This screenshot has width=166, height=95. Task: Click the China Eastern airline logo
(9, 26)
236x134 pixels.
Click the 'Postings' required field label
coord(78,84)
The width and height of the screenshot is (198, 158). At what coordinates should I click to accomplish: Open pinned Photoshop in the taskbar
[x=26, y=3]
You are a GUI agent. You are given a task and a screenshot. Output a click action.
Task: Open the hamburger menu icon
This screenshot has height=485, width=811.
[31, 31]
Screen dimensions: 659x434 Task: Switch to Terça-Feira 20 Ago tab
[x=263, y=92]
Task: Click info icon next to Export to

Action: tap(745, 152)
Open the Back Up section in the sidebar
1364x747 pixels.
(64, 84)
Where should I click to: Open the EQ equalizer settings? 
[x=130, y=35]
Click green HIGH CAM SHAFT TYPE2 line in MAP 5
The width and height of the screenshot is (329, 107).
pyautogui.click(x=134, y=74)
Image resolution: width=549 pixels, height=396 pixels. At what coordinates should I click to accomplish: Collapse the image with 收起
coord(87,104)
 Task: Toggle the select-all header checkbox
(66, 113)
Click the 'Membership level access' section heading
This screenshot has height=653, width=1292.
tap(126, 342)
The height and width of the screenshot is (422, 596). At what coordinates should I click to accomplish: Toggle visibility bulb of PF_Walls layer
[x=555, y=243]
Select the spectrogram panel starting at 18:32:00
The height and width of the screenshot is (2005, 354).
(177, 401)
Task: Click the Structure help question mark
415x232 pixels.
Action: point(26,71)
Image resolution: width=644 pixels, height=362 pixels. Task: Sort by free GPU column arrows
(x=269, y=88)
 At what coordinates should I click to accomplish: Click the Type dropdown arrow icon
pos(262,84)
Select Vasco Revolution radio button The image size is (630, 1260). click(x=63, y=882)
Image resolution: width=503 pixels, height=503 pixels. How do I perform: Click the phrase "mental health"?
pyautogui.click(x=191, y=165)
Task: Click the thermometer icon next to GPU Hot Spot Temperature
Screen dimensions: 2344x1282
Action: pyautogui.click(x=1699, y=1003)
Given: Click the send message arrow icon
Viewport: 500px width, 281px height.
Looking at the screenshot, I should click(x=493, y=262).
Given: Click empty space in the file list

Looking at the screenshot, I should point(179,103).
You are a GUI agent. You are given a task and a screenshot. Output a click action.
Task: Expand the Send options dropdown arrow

* [YOUR OBJECTIVE]: Collect every line of the listing that contains the string "next", matching case exactly.

* [WORKED ANSWER]:
Task: Click info icon next to Export to
Task: Click the thermometer icon next to GPU Hot Spot Temperature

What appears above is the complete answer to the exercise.